Sewing | Uncategorized

DIY Travel Document Clutch (or any type of clutch…)

One of the projects I wanted to complete before we went on vacation this past August, was an organizer/carry case for our travel documents.  I looked around online a little bit, but didn’t really see anything I liked (or thought was worth the money.)

I had some leftover canvas and a magnetic snap from a tote bag project I did a couple of years ago and figured it would be a simple project to make myself an easy-to-spot, “break out” clutch to help keep all our passports, boarding passes, luggage claim tickets and transportation info organized.

How to make a Clutch Handbag.  Perfect for organizing Travel Documents.

I’m happy to report that this clutch worked awesomely on our trip.  The fabric I used was brightly colored and easy to find in my huge dark tote bag and the baggage check in attendant even complemented me on it!

The best part is that it this clutch only took about 30 minutes to make and didn’t cost me anything extra, because I already had all the supplies.  (FYI…  I was at Wal-mart this morning and noticed they had these magnetic snaps for just a couple of bucks for a set of 3.)

By choosing different fabrics and/or dimensions, this little clutch could be used for so many different occasions.  (Imagine one made from some cool gold or black sequin material for a holiday party or evening out on the town…)

To make the clutch, you need:

  • 2 pieces of fabric cut to 14.5 by 12.  I recommend at least one of the fabrics be a stiff/heavy weight duck/canvas/upholstery fabric.  If not, you will need to add an iron on interfacing to the back of one of your fabric pieces
  • magnetic snap
  • iron, spray starch, fabric marker, ruler, basic sewing supplies
(See the 12 easy steps to make this clutch after the jump…)
Instructions: 
1.  Line up fabrics right sides together and sew along the edge, using a 1/4 inch seam allowance.  Leave a 2 inch opening at the top. ( my pic is upside down.)

2.  Trim seam allowance to about 1/8 inch and clip corners at a diagonal.  (If you trim the lining fabric slightly more than the outer fabric, this will help keep the lining from showing more than the outer fabric when you flip and press.)

3.  Flip the fabric right side out.  (use a pointed object to help turn corners.)  Tuck in seam allowance for the opening and press the fabric around all the edges.  Use plenty of spray starch to get a nice flat even seam.

4.  Fold fabric in thirds.  Experiment with fold placement until you are happy with the way it looks.

5.  Open the “top flap” and pin top of clutch pocket in place.  (Circled in red below.  I discovered after I took this picture that it works better if the pins are parallel to the edge of the clutch instead of perpendicular.)

6.  Flip the clutch inside out.

7.  Fold the bottom edge of the clutch so the outer edges meet in the middle and for a triangle.

7.  Use your ruler and find the spot on the triangle that measures 1 inch.  Draw a line with your fabric marker at this spot.

8.  Pin the fabric in place and sew along this line.  (By this point, my fabric was getting  bulky.
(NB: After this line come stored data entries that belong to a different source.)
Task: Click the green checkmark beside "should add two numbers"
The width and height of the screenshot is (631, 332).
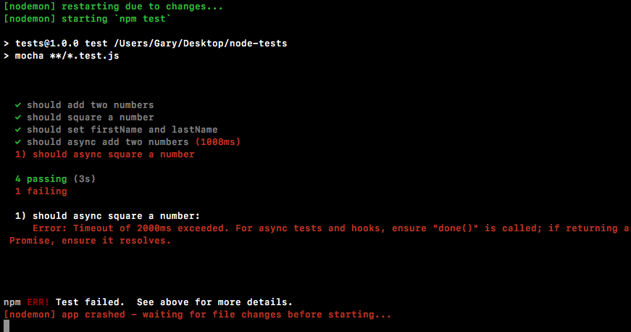Action: (18, 105)
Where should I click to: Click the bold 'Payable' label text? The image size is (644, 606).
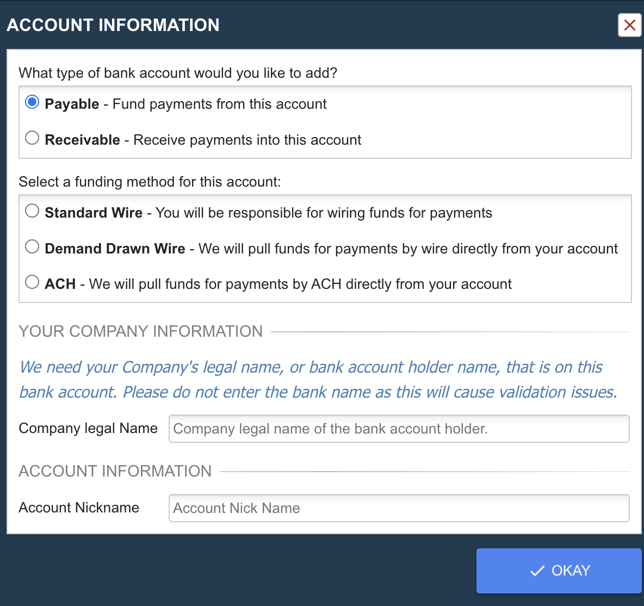pos(72,104)
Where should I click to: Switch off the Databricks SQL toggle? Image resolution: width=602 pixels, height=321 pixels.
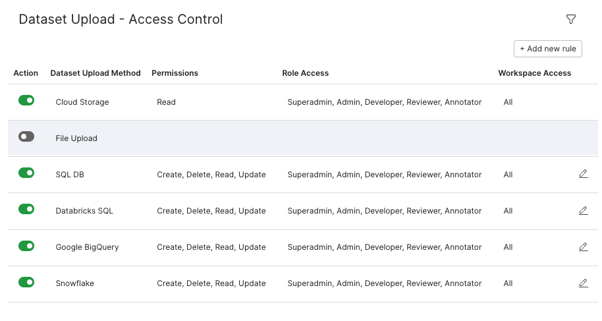pyautogui.click(x=26, y=209)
I found it helpful to start at the middle of the triangle, sew forward to the edge and then sew backwards to the other edge.  It seemed to help my machine grasp and move the fabric through.

Repeat on the other side.

Flip clutch right side out and admire your pretty box bottom.
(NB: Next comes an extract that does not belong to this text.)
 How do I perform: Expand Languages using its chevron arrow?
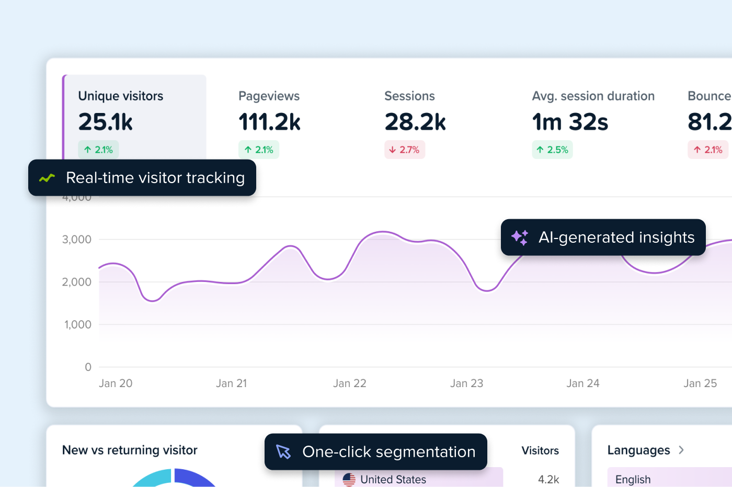tap(680, 450)
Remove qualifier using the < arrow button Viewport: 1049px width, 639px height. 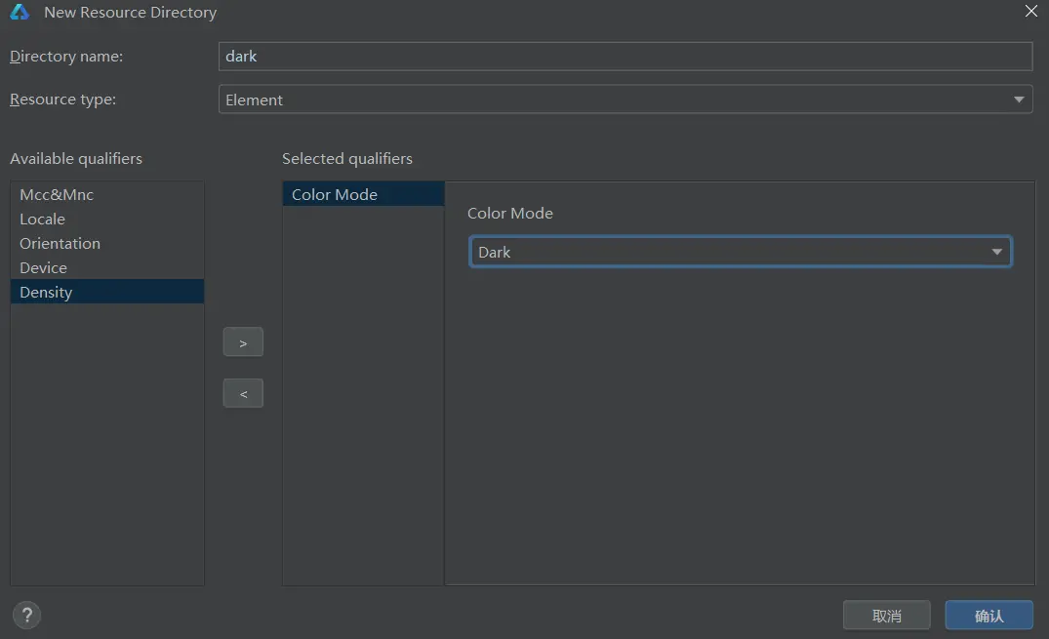click(243, 393)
9.  Grab the magnetic clasp and experiment with the placement until you find the spot where you want to put the top and bottom clasp.

Use a ruler to help find the center of the bag.
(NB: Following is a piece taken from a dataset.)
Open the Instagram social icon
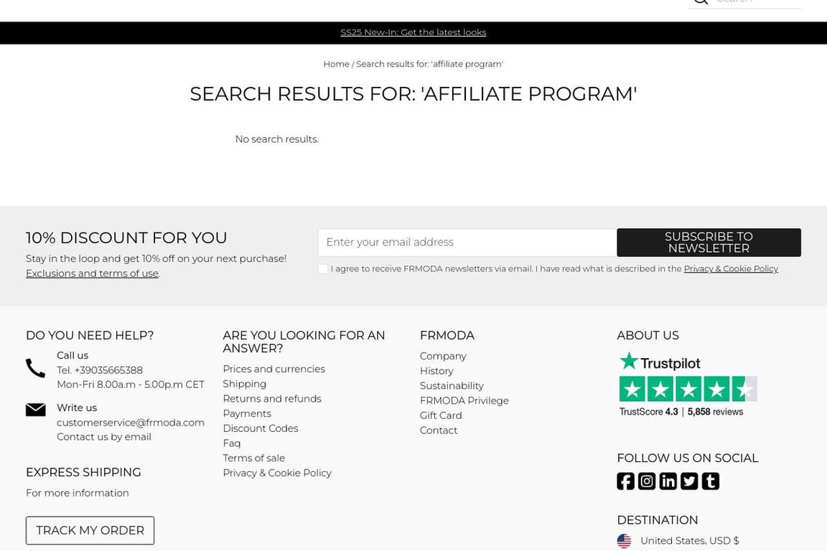The width and height of the screenshot is (827, 551). [647, 481]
Place the clasp where you want it and mark the location of the two prongs.  Use a seam ripper or tiny pair of scissors to cut openings just big enough for the prongs to fit through.

10.  Maneuver to the clasp through the opening in the seam allowance.  Slide the 2nd metal piece over the prongs and fold the prongs in.

11.  Do the same for the top of the clasp.

12.  Sew the sides of the clutch together by top stitch all the way around the sides and top of the clutch, starting as close the the box bottom as possible.  For extra stability, back stitch where the bottom half of the cluck meets the flap.  Tie off, trim all your strings and you are done!

Pretty isnt it?  What a great gift this would make!